Soon – November 30 – Fox’s Sean Hannity will be hosting a debate between the GOP’s Florida Governor DeSantis and California’s Democrat Governor Gavin Newsom.
Interestingly, it seems DeSantis is taking a page from Hannity as Newsmax headlines this: https://www.newsmax.com/
DeSantis Challenges Trump to Newsmax Debate
The story reports:
“Florida Gov. Ron DeSantis, during his town hall on Newsmax, challenged former President Donald Trump, the front-runner in the race for the GOP presidential nomination, to a one-hour debate and stressed that it’s important for debates to continue, even if the Republican National Committee is no longer in charge of them.
‘I’d love to do a debate on Newsmax,’ DeSantis said during Monday night’s town hall. ‘We get the former president, maybe.

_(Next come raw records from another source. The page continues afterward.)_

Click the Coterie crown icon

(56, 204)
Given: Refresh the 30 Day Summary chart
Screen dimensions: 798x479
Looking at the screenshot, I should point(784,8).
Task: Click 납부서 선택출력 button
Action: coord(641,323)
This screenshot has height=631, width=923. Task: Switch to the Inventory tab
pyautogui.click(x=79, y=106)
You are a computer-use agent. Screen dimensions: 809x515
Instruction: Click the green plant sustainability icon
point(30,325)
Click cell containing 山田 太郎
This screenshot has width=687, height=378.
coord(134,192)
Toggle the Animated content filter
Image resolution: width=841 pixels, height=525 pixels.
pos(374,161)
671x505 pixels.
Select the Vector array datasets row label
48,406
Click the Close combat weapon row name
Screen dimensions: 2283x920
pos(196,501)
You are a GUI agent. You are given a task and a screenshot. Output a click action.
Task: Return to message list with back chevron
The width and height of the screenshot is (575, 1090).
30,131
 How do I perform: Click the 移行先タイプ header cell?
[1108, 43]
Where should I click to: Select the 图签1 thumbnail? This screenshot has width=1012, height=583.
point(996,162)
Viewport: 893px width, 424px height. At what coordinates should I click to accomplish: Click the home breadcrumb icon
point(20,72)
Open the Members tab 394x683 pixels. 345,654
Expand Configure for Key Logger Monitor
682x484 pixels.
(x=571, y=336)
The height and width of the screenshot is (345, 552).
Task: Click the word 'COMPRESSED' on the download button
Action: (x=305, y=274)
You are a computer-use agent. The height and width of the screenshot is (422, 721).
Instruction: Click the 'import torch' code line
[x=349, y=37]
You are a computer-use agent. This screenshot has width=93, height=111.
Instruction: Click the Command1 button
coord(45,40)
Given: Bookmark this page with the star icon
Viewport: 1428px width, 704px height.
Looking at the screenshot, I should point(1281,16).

Let’s just have at it for an hour.’
Earlier Monday, Trump urged the RNC, through his Truth Social page, to cancel the remaining primary debates and focus instead on ‘stop the steal’ efforts and the general election.
DeSantis said he doesn’t know if it’s ‘necessarily the right way’ to allow the RNC to continue controlling the debates.
‘That’s how it’s gone,’ he said. ‘Maybe as we go forward, maybe there will be more freewheeling debates.’
Trump has declined to participate in the first three Republican primary debates, opting to hold rally events instead, and is not expected to attend the fourth debate, planned for Dec. 6 in Tuscaloosa, Alabama.
‘I find it funny [that] people say cancel debates and stuff,’ DeSantis said. ‘Last time I checked, the people decide who they want to nominate and who they want to elect and Iowans are [getting the] chance to do that.’”
Recall that televised debates with presidential candidates are a relatively new phenomenon. The first debates were in 1960 between Democrat nominee Senator John F. Kennedy and the GOP’s nominee Vice President Richard Nixon. Legendarily, those who watched the debate thought the young, handsome Kennedy won. Those who only heard it on radio thought Nixon had won.
Now there isn’t a presidential election that goes by without the call for debates.